*** Block opens ***

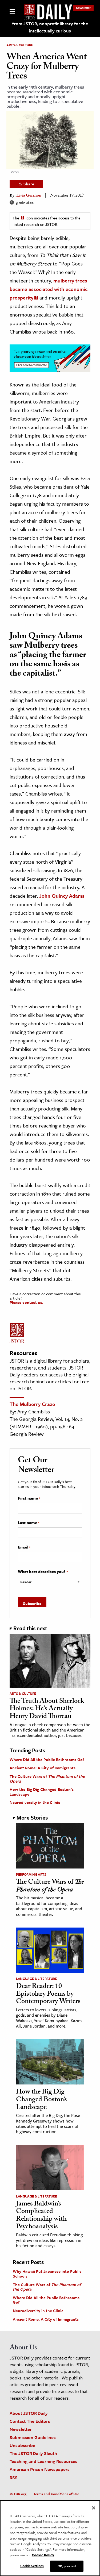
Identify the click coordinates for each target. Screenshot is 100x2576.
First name (29, 1498)
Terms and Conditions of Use (56, 2493)
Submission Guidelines (33, 2437)
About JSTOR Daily (29, 2413)
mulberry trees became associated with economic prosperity (48, 289)
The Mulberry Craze (32, 1404)
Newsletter (83, 7)
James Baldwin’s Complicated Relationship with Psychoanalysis (41, 2216)
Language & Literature (36, 1978)
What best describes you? (43, 1571)
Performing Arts (31, 1874)
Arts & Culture (19, 45)
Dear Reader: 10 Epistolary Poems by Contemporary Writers (48, 1994)
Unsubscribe (22, 2445)
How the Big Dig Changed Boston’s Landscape (42, 1791)
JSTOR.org (18, 2493)
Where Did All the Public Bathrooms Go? (47, 1759)
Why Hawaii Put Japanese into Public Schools (47, 2273)
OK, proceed (67, 2565)
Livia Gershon (28, 195)
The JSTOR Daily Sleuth (33, 2453)
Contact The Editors (30, 2421)
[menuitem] (83, 7)
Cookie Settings (32, 2565)
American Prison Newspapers (40, 2469)
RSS (14, 2477)
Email (24, 1547)
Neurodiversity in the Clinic (35, 1802)
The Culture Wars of (47, 1778)
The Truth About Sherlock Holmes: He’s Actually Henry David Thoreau (47, 1709)
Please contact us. (26, 1302)
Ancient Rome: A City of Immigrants (42, 1768)
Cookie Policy (43, 2555)
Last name (28, 1522)
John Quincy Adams (62, 895)
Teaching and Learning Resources (43, 2461)
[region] (50, 2538)
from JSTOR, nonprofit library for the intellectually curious (50, 27)
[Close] (93, 2508)
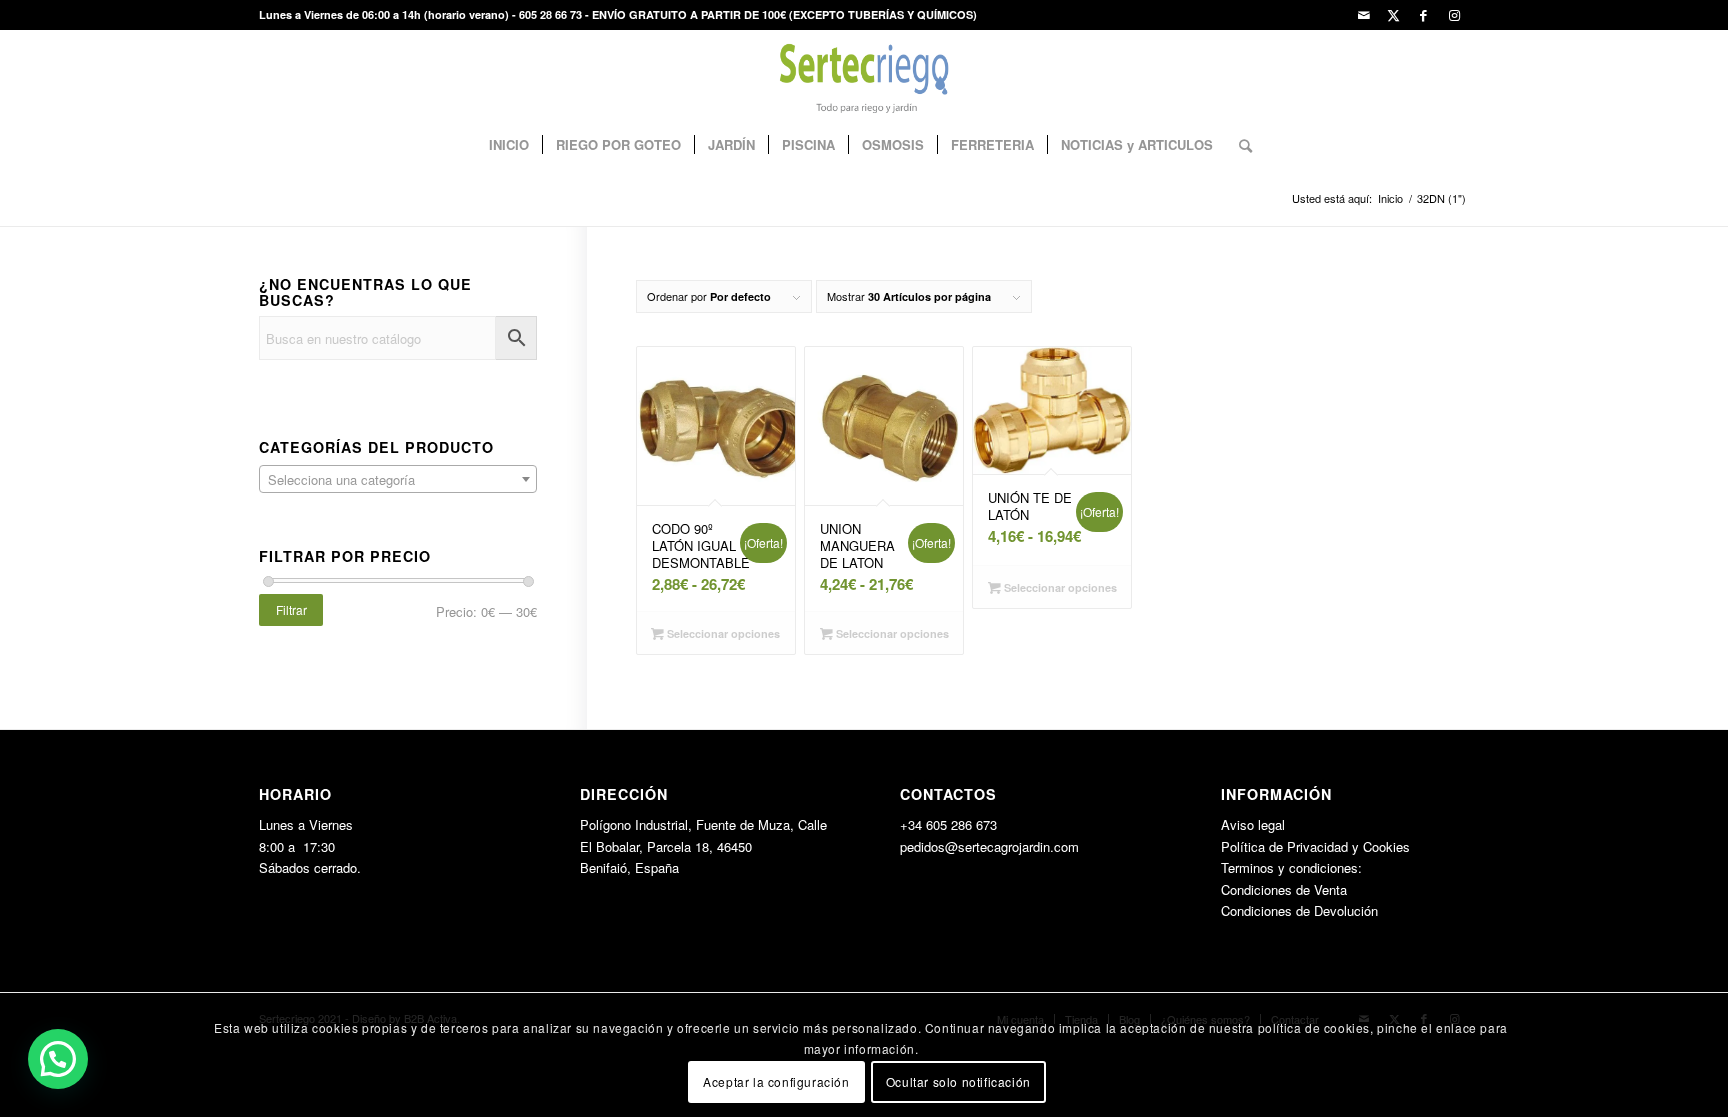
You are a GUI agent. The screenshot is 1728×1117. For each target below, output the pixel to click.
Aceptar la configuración (776, 1081)
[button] (58, 1059)
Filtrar (291, 609)
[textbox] (398, 480)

*** Block closes ***

* **What is needed**: Everything in the entries above must be output again exactly, except the pictures.

* **Exercise result**:
Identify the click coordinates for each target. Screenshot is 100x2576.
First name (29, 1498)
Terms and Conditions of Use (56, 2493)
Submission Guidelines (33, 2437)
About JSTOR Daily (29, 2413)
mulberry trees became associated with economic prosperity (48, 289)
The Mulberry Craze (32, 1404)
Newsletter (83, 7)
James Baldwin’s Complicated Relationship with Psychoanalysis (41, 2216)
Language & Literature (36, 1978)
What best describes you? (43, 1571)
Performing Arts (31, 1874)
Arts & Culture (19, 45)
Dear Reader: 10 Epistolary Poems by Contemporary Writers (48, 1994)
Unsubscribe (22, 2445)
How the Big Dig Changed Boston’s Landscape (42, 1791)
JSTOR.org (18, 2493)
Where Did All the Public Bathrooms Go? (47, 1759)
Why Hawaii Put Japanese into Public Schools (47, 2273)
OK, proceed (67, 2565)
Livia Gershon (28, 195)
The JSTOR Daily Sleuth (33, 2453)
Contact The Editors (30, 2421)
[menuitem] (83, 7)
Cookie Settings (32, 2565)
American Prison Newspapers (40, 2469)
RSS (14, 2477)
Email (24, 1547)
Neurodiversity in the Clinic (35, 1802)
The Culture Wars of (47, 1778)
The Truth About Sherlock Holmes: He’s Actually Henry David Thoreau (47, 1709)
Please contact us. (26, 1302)
Ancient Rome: A City of Immigrants (42, 1768)
Cookie Policy (43, 2555)
Last name (28, 1522)
John Quincy Adams (62, 895)
Teaching and Learning Resources (43, 2461)
[region] (50, 2538)
from JSTOR, nonprofit library for the intellectually curious (50, 27)
[Close] (93, 2508)
You are a GUI agent. The screenshot is 1728×1117. For each target below, output the pixel to click.
Aceptar la configuración (776, 1081)
[button] (58, 1059)
Filtrar (291, 609)
[textbox] (398, 480)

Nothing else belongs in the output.